CARENZE DI FERRO?

L’organismo contiene in media dai 3 ai 5 g di ferro, che viene utilizzato in modo continuo per rinnovare le proprie cellule.
Quindi, ogni giorno, è necessario fornirne una quantità sufficiente per non rischiare carenze.
Quasi tutti gli alimenti contengono ferro in quantità più o meno elevata, ma in molti casi, viene difficilmente assorbito dall’organismo. Questa assimilazione dipende dalla sua origine.
Esistono, infatti, 2 tipi di ferro: il ferro eminico ed il ferro non eminico.
Il primo, contenuto nella carne e nel pesce, è assorbito al 25% circa, mentre il secondo ,che si trova nei vegetali, nelle uova e nei latticini, è assimilato soltanto al 5% circa.

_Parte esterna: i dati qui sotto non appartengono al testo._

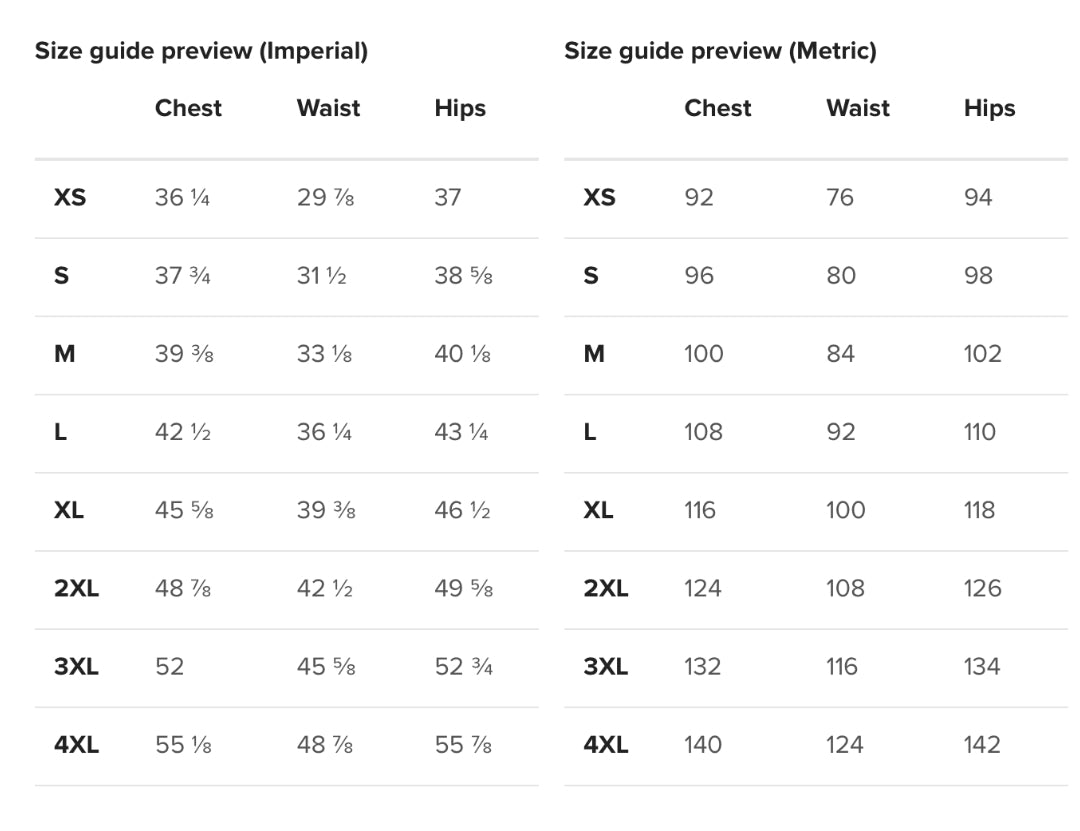Image resolution: width=1080 pixels, height=831 pixels.
Task: Click the XS row label in Imperial table
Action: pyautogui.click(x=70, y=197)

I fabbisogni quotidiani di ferro dipendono principalmente dall´età e dal sesso: sono particolarmente elevati nell’infanzia e nelle donne in età fertile, quando le perdite ematiche con le mestruazioni devono essere prontamente reintegrate.
Già nei primi mesi di vita di un bambino, quando terminano le riserve di ferro accumulate nell’ utero , al primo svezzamento, deve essere posta particolare cura nelle scelte di alimenti idonei a garantire un sufficiente apporto di ferro.
Anche in età adolescenziale deve essere adeguatamente valutato: in questa fase il fabbisogno è particolarmente alto, in relazione all’accelerazione della crescita, e i livelli raccomandati possono essere raggiunti solo con un consumo idoneo di carne, pesce, uova, vegetali.
Non è solo la quantità di ferro presente negli alimenti, che deve essere considerata, ma anche la sua biodisponibilità, cioè la percentuale effettiva che il nostro organismo riesce ad assorbire ed utilizzare.
Ad esempio, gli spinaci sono comunemente conosciuti come molto ricchi di ferro, ma il suo assorbimento è fortemente limitato da altre sostanze.
Quindi, prima di concentrarsi sugli alimenti più ricchi di ferro, occorre sapere cosa influenza la biodisponibilità di questo minerale in un determinato cibo.
Acido fitico, acido ossalico e ossalati riducono l’assorbimento di questo prezioso minerale: si tratta di sostanze contenute in alcuni vegetali e altri alimenti. Anche un eccesso di the e caffè può diminuirne l’assorbimento.
Al contrario, altri fattori contribuiscono, ad aumentarlo: in particolare lo fanno alimenti ricchi di vitamina C ed acido citrico, come gli agrumi ed anche gli zuccheri.

Oltre al rischio di anemie, la carenza di ferro nel lungo periodo, può interferire nel meccanismo che controlla la temperatura corporea, fare aumentare la caduta dei capelli e diminuire l’efficienza del sistema immunitario, rendendo più vulnerabili alle infezioni e a diverse problematiche di salute.
E’ dunque evidente che sono molti i motivi per cui è sempre bene avere un occhio di riguardo sulla quantità di questo elemento assunta quotidianamente.